The "comfort women" issue became a major focus earlier this year in the U.S. House of Representatives when the International Relations Committee, in direct response to a request from retiring Member Lane Evans of Illinois, agreed to take up a resolution of which he was the main sponsor. The resolution is H. Res. 759 "Expressing the sense of the House of Representatives that the Government of Japan should formally acknowledge and accept responsibility for its sexual enslavement of young women, known to the world as "comfort women", during its colonial occupation of Asia and the Pacific Islands from the 1930s through the duration of World War II, and for other purposes." It has fifty-five co-sponsors. On September 13, 2006, the International Relations Committee agreed to seek consideration of this resolution under suspension of the rules by unanimous consent. Despite vigorous lobbying efforts by the Korean-American community, however, no further action is expected on this resolution in the 109th Congress.

The "comfort women" issue is only one of a series of unresolved history issues, including visits by officials to the Yasukuni Shrine; denial in certain quarters of the verdicts of the Tokyo War Crimes Tribunal; refusal by some to accept culpability for the Nanjing Massacre; lack of accountability for the use of Chinese, Korean and U.S. and Allied POW slave labor; a full accounting of bio-chemical experiments conducted on civilians and POWs in Manchuria; and the revisionist interpretation of history in some Japanese textbooks. These issues of unresolved history remain a source of major strain in Asia, especially between the two major allies of the United States in the region, Japan and South Korea. This issue periodically leads to severe strains between Tokyo and Seoul - an occurrence which becomes increasingly hazardous as the shadow of a nuclear North Korea is cast across Northeast Asia. Solidarity between our allies in the region has become increasingly essential, as a result of a nuclear North Korea, in the achievement of the policy goals of the Untied States.

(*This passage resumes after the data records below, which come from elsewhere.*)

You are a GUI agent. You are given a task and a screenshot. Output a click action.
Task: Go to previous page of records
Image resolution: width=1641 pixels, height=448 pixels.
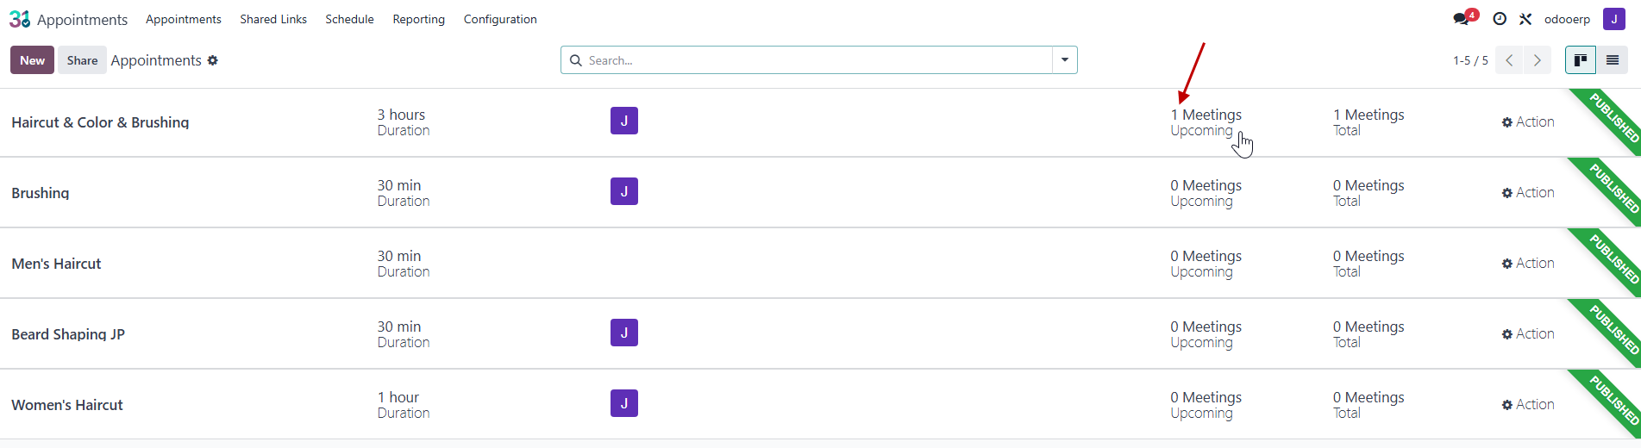(1509, 60)
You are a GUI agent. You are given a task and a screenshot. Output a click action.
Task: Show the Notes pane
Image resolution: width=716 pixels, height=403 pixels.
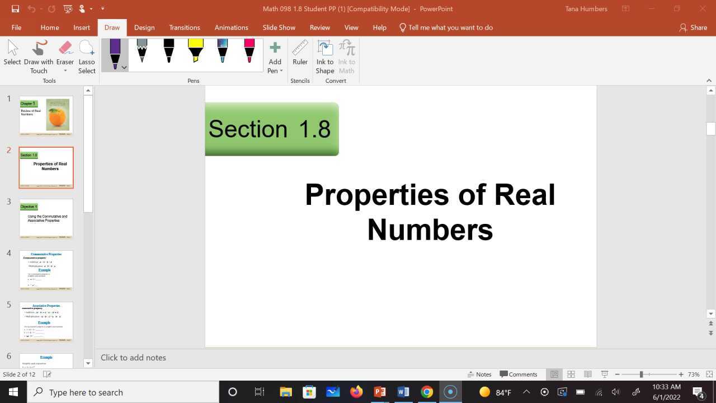pos(480,374)
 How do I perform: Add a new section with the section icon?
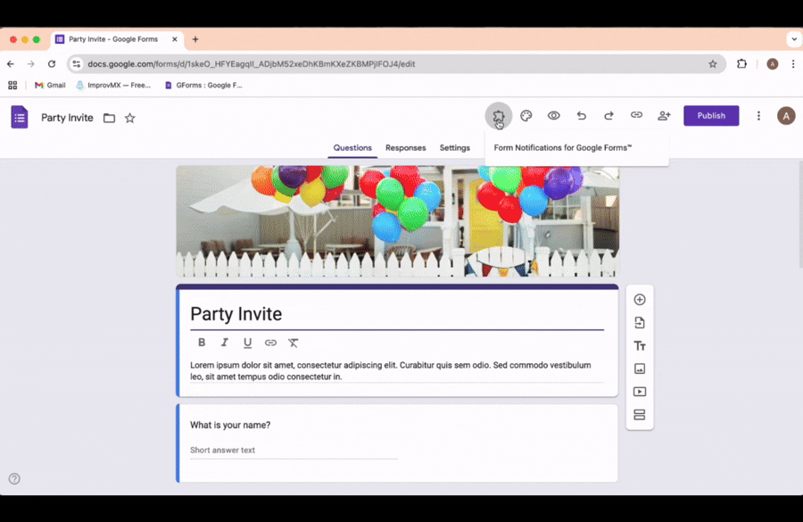pyautogui.click(x=639, y=414)

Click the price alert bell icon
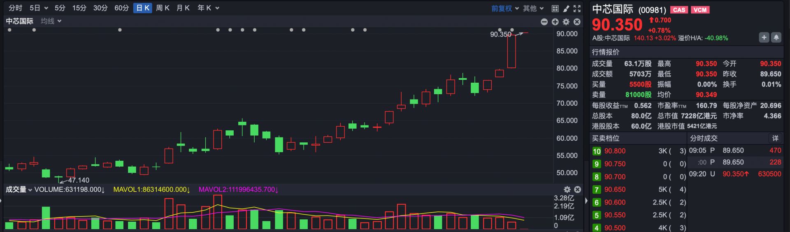pyautogui.click(x=776, y=37)
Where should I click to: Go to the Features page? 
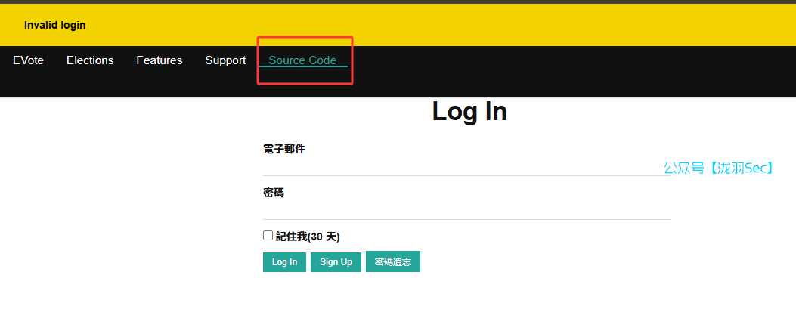pyautogui.click(x=159, y=60)
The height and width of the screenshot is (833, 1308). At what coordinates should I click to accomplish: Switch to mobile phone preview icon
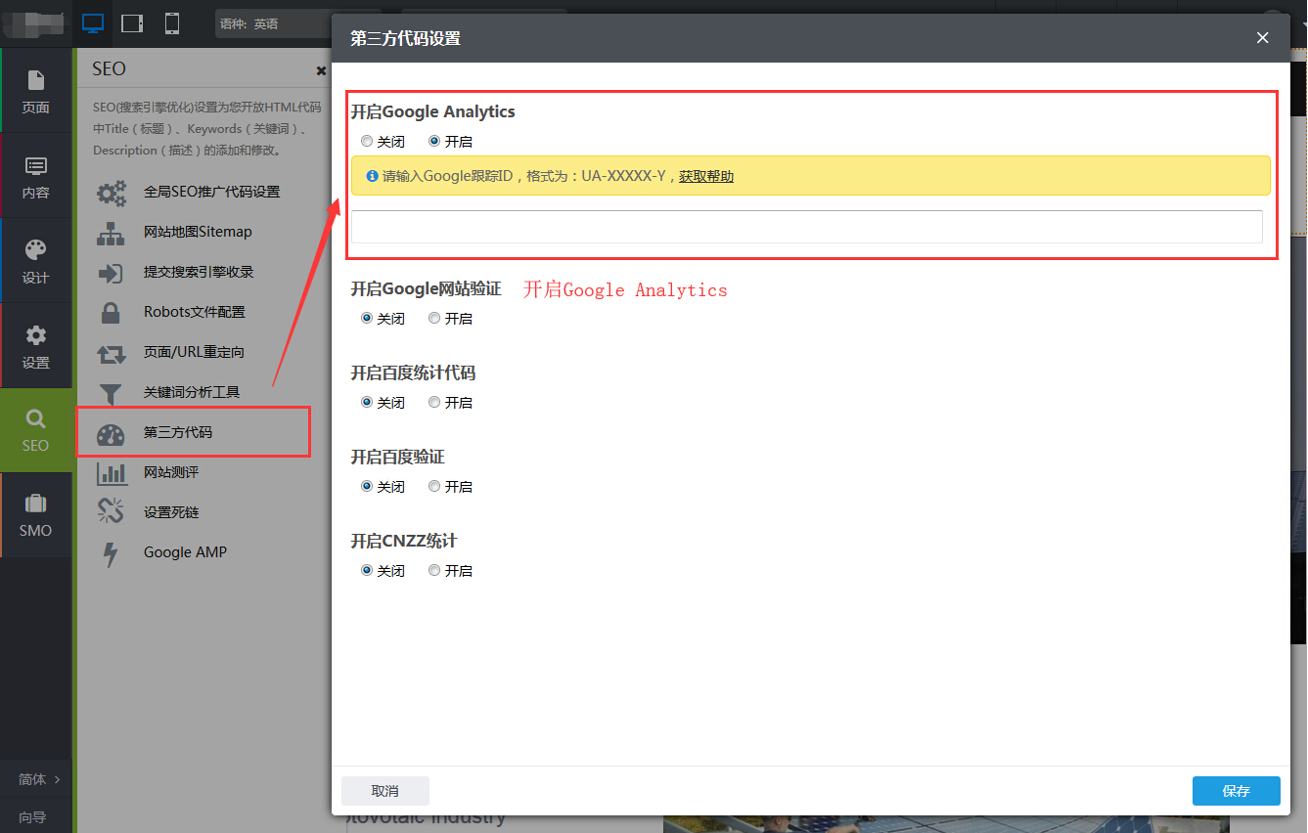(x=172, y=23)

Comparable strain from World War II history has never been a major factor in America's European alliance structure. One key difference regarding historic reflection is symbolized in the means by which former Axis Powers in Europe have addressed World War II questions in contrast to Japan. The Fosse Ardeatine Memorial on the outskirts of Rome, for example, where President Bush laid a wreath in 2004, contains the graves of over three hundred Italian men and boys who were shot in retaliation for a resistance attack on Nazi forces in Rome. A small adjacent museum contains photographs celebrating the liberation of Rome by Allied forces in 1944. This memorial and museum indicates how Italy has chosen as a nation to reflect on the Second World War as a commemoration of resistance rather than of collaboration. A major difference between Italy and Japan in this regard was pointed out by a Japanese scholar who accompanied our staff delegation on its April visit to the Yushukan Museum in Tokyo which glorifies Japan's imperial past. This difference involves the fact that, while a major resistance movement to Fascism developed in Italy and elsewhere in Europe, there was virtually no resistance to militarism in Imperial Japan once Pearl Harbor had been attacked. Japan, thus, has no resistance movement to celebrate in the national historic consciousness.

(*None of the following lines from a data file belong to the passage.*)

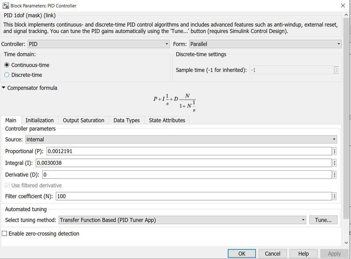Click the PID block icon in title bar
The width and height of the screenshot is (351, 259).
tap(6, 6)
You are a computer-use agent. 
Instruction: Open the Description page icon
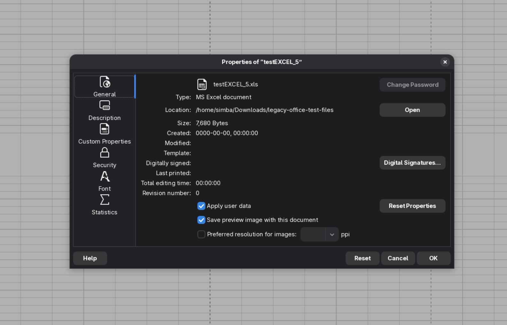click(105, 105)
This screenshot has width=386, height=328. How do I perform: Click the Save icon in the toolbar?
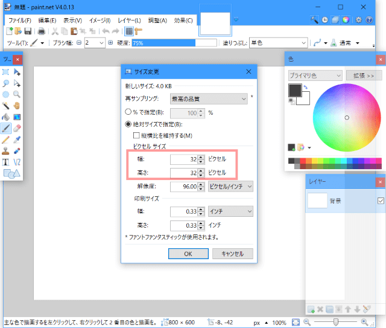[28, 31]
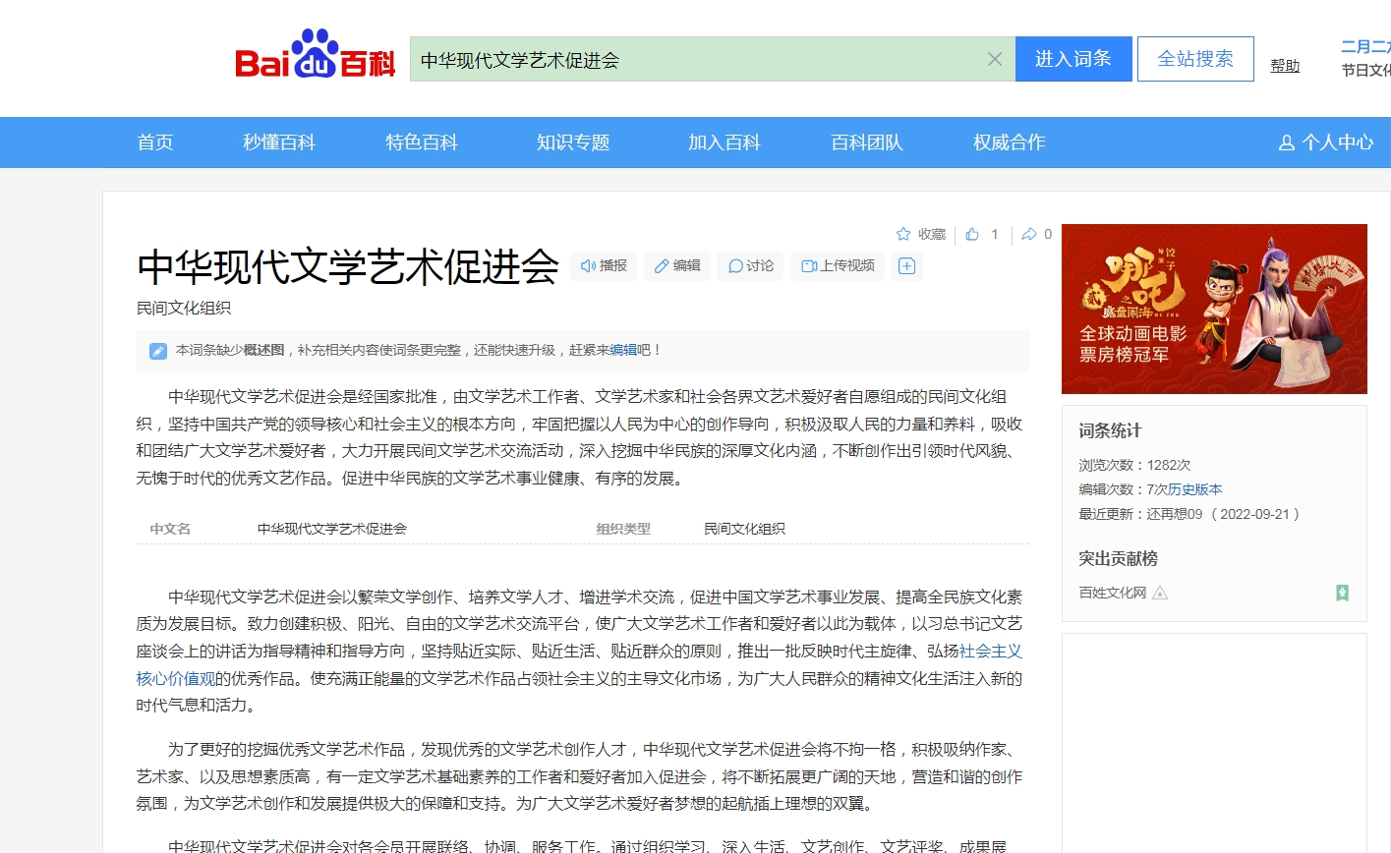
Task: Click the person icon for 个人中心
Action: (x=1287, y=142)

There have been, of course, a series of apologies from Japanese officials for the inhumane and shocking incidents carried out by the Imperial Japanese armed forces during the Second World War. These apologies have lost a great deal of their impact, however, because they are almost inevitably followed by statements of qualification or outright rejection by other prominent Japanese leaders. This, in turn, raises questions about the apologies' "sincerity" - a key virtue in East Asian Confucian cultures. And there has been no dramatic turning point in Asia which fully acknowledges the lingering wounds left by past transgressions so that the healing process can fully begin. There has been no dramatic gesture such as West German Chancellor Willy Brandt's "silent apology" when he dropped to his knees before the monument to the Warsaw Ghetto uprising in December 1970. In this case a picture was truly worth a thousand words. The lack of such a dramatic gesture in Asia has meant that there has been no genuine reconciliation between Japan, on the one hand, and China and Korea, on the other, since the end of the Second World War.

The Yasukuni Shrine and adjacent Yushukan Museum in Tokyo not only honor war criminals among the fallen, but also seek to justify Tokyo's World War II actions, including the attack on Pearl Harbor, by laying blame on the American oil embargo. The museum specifically presents the myth that the Pacific War was waged to liberate Asian nations from the yoke of Western imperialism. While these sites are maintained under the auspices of the Shinto religion rather than by the Japanese Government, the regular visits of the former Prime Minister, government officials, and Members of the Diet have given a semi-official imprimatur to the sites and their interpretation of history.

I had previously visited the Yushukan Museum and found that the two-year interim between visits had produced no discernible changes in the museum displays or in its message of glorification of Japan's militarist past. A former colleague from the International Relations Committee, Sarah Tillemann, and I made the first Committee visit to this museum in January 2004. Our conclusions were contained in a report of our staff delegation visit to Taiwan and Japan, which was submitted in March of 2004 to the Committee's Chairman, Henry J. Hyde. Our findings included the following:

"A staffdel visit to the Yasukuni Shrine and the neighboring Yushkan Museum supported reports that Japan has a long way to go before it makes peace with its neighbors over World War II atrocities...The Yushukan Museum further supports the accusations of Japan's neighbors. The museum gives an account of modern Japanese history, from the Meiji Restoration to the end of World War II, that justifies Japan's military aggression and trivializes gross human rights abuses. While this is not a mainstream Japanese interpretation of the war, it appeals to a wide enough audience that it has been given prominence in a major museum...A clear indication of the unique interpretation of history put forward at the museum is a wall near the exit containing photographs of leading Asian leaders of independence movements, most prominently being Mahatma Gandhi. The caption connected to the photographs noted that, although Japan's ambitions for a "Greater East Asia Co-prosperity Sphere" failed to be realized, various independence movements sprang up after the Second World War to continue the struggle for an end to racial discrimination and colonialism in Asia."

One can only wonder whether, sixty years hence, there will be a similar museum and shrine erected somewhere in the Islamic world which will present a similarly revisionist historic interpretation of the events of September 11, 2001 and will dismiss the recent conviction of Saddam Hussein for war crimes as "victors' justice." If America will not stand up to a strong and growing chorus of rightist voices in Japan which assert that the Pacific War was caused by FDR's oil embargo and not Japan's militarism then how will we address future assaults on America's "unilateralism ?" If we no longer "Remember Pearl Harbor" then how can we assume future American generations will "Remember 9/11"?